* _Task prompt_:
Using the listing below, set down exactly the lines starting at the line that contains "Privacy Policy (594, 1703)" and ending at the line that contains "Shipping Policy (599, 1769)", both included, and no others.

* _Data in this exercise_:
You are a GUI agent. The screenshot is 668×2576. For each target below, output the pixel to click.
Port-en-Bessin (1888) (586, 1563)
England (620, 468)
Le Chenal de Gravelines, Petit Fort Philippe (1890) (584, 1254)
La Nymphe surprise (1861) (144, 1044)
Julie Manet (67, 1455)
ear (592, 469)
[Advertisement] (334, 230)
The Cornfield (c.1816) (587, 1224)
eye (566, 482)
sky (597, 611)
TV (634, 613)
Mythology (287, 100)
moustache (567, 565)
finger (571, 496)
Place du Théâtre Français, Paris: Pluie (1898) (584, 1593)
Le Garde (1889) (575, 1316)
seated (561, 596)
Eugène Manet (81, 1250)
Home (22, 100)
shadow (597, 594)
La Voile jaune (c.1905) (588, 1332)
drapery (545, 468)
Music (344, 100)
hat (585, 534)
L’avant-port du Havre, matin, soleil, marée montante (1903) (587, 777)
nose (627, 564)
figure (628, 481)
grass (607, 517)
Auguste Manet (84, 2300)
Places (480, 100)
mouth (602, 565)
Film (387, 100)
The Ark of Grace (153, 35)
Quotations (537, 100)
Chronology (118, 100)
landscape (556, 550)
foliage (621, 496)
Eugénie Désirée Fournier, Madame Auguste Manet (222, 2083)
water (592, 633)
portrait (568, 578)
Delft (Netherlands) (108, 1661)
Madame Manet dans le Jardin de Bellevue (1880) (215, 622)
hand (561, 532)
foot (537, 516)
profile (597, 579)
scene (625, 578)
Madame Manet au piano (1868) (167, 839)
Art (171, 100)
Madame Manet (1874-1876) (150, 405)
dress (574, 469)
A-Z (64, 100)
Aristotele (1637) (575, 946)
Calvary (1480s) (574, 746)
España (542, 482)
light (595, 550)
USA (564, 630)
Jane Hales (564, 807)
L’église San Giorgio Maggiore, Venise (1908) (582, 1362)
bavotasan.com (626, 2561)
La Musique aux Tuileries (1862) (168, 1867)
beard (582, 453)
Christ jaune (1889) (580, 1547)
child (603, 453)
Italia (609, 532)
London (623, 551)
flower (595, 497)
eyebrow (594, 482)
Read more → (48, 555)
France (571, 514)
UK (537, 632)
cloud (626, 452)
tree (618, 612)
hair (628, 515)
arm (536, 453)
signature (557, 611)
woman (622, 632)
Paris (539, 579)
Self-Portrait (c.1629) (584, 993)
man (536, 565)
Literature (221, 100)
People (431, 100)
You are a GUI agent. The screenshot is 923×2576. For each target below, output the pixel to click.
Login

---

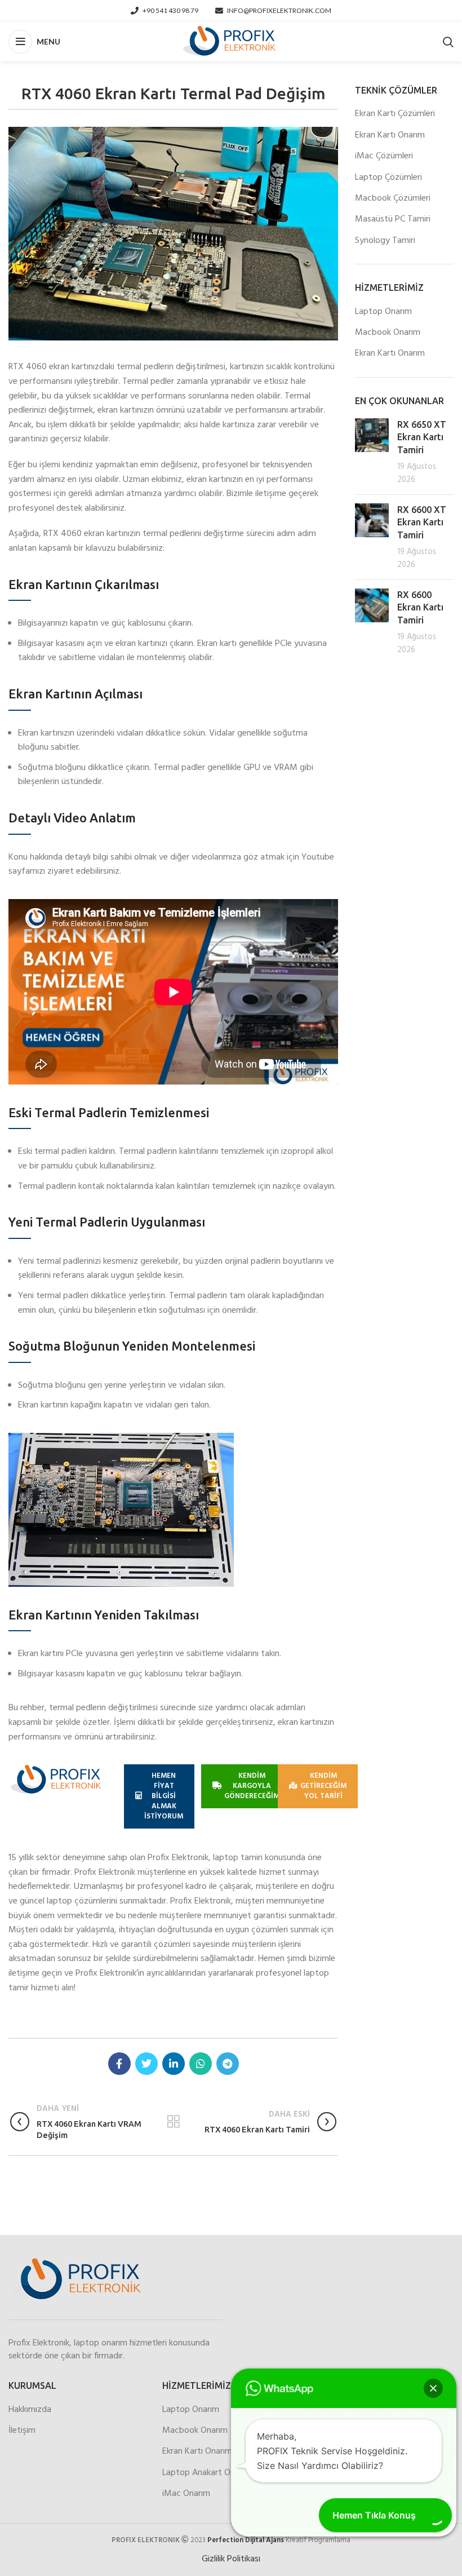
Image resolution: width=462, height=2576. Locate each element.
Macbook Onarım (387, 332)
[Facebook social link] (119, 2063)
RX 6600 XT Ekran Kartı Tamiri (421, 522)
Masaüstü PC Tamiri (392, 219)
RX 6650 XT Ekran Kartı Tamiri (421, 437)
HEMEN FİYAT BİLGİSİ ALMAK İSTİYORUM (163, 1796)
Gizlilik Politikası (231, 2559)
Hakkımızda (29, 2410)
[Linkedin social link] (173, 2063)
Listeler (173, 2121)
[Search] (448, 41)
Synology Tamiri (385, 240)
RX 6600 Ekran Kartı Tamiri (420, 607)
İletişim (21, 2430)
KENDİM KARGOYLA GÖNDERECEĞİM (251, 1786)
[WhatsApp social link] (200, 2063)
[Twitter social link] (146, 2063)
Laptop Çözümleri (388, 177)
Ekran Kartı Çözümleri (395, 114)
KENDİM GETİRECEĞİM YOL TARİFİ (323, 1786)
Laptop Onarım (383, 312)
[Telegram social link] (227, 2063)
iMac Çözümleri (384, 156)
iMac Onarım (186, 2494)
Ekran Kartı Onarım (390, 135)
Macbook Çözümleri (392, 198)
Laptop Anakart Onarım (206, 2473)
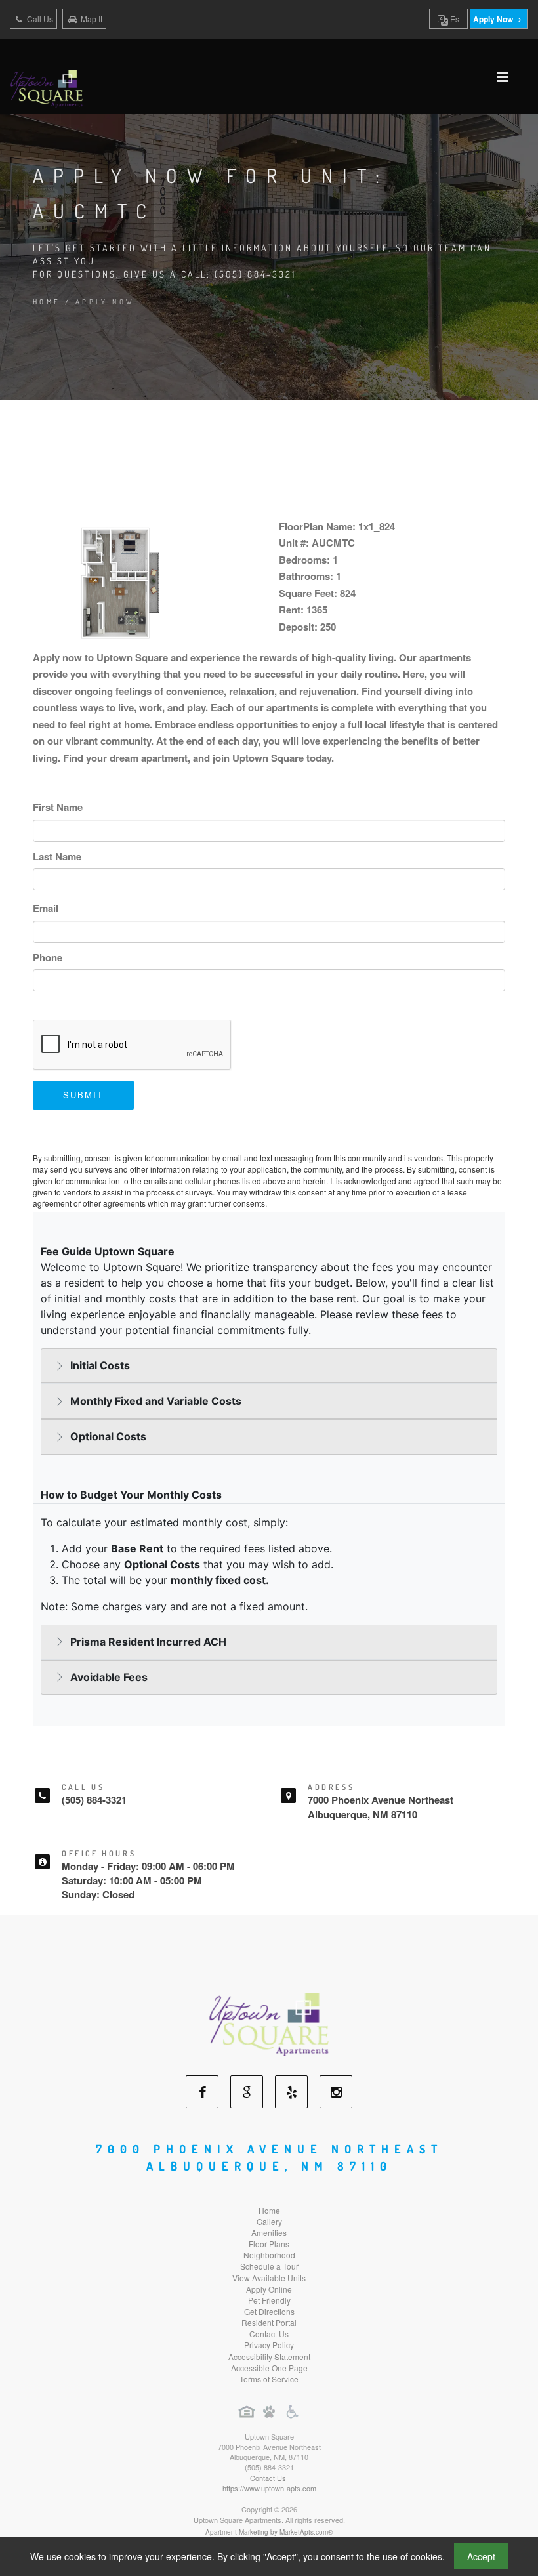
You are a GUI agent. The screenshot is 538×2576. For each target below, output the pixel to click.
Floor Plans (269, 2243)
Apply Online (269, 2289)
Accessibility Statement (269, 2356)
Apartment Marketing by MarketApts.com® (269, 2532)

...

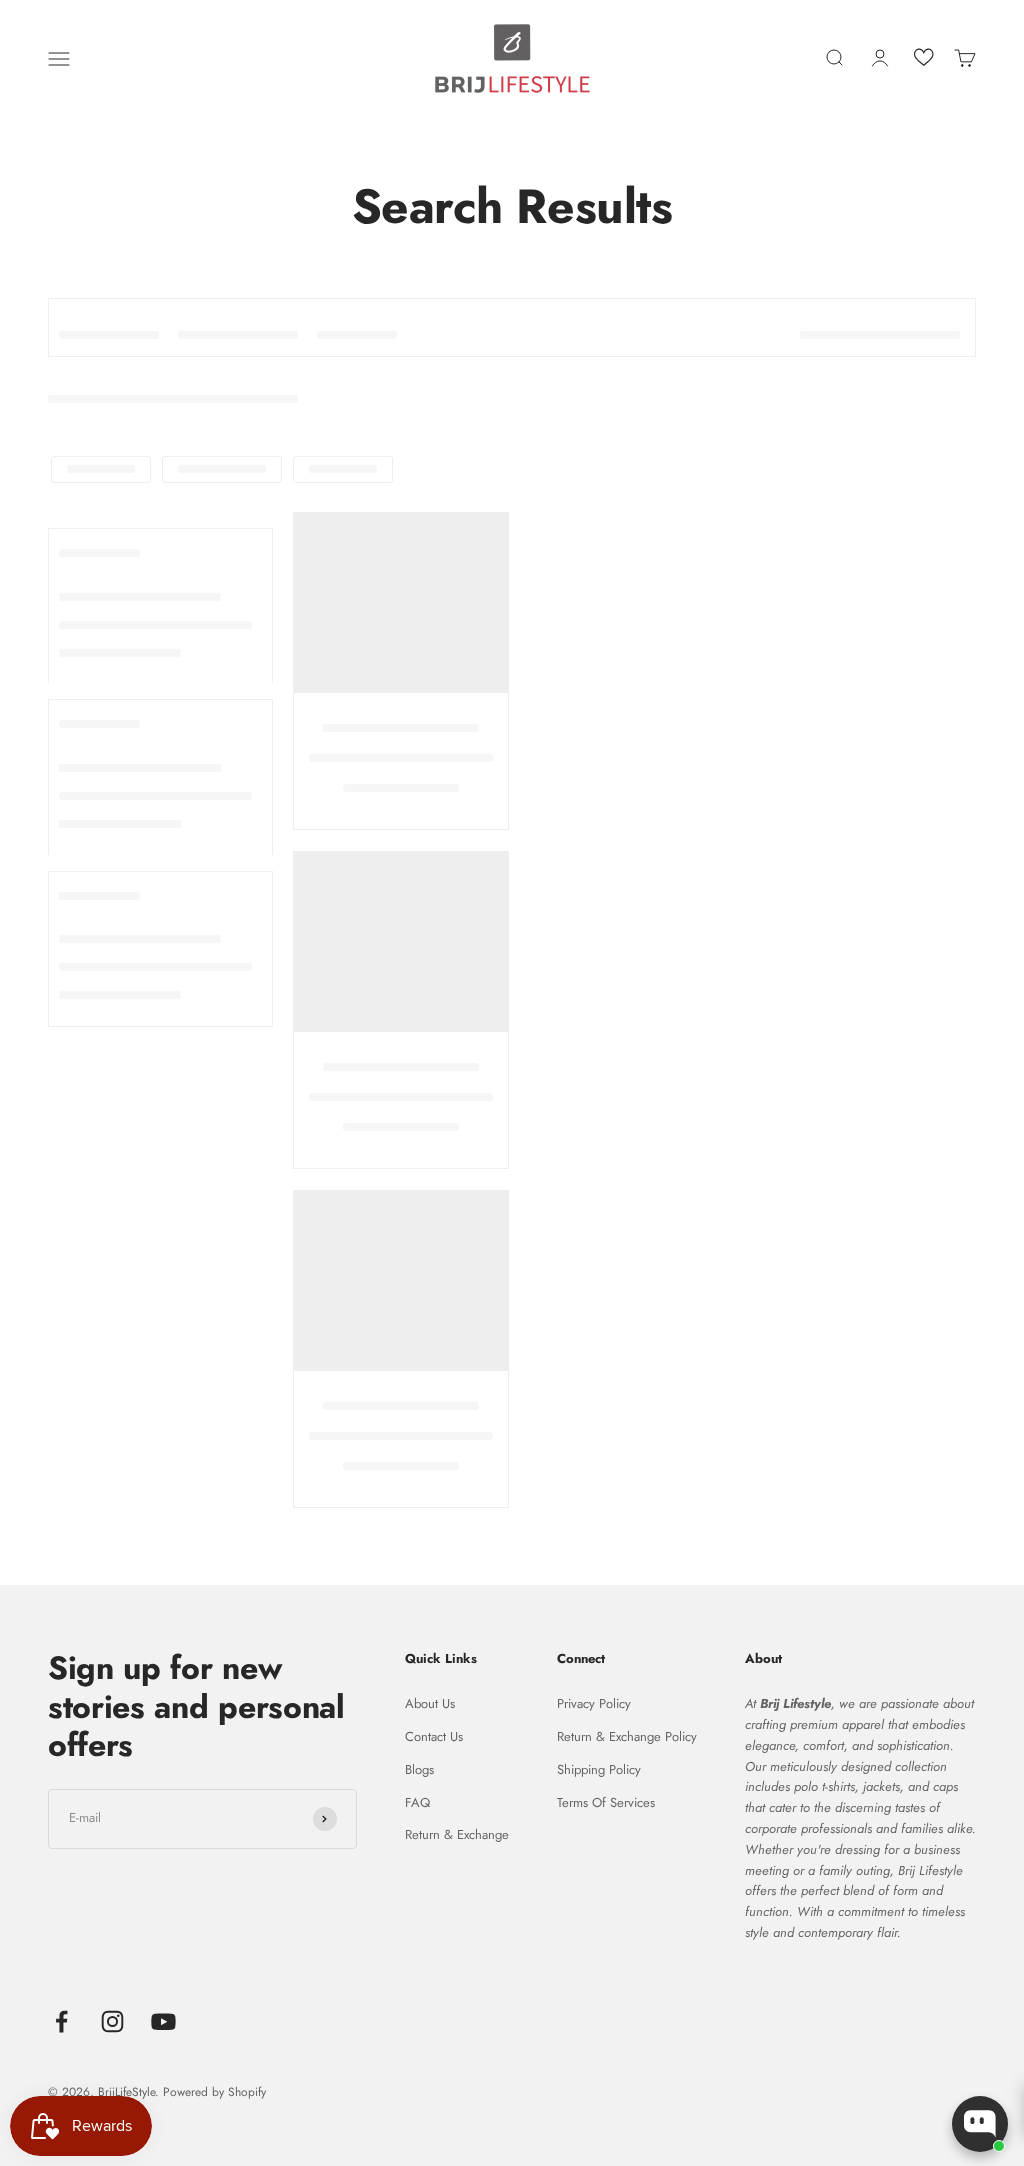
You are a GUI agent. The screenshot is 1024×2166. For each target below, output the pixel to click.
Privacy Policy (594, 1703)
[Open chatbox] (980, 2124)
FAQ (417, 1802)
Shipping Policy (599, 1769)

* _Your solution_:
Privacy Policy (594, 1703)
[Open chatbox] (980, 2124)
FAQ (417, 1802)
Shipping Policy (599, 1769)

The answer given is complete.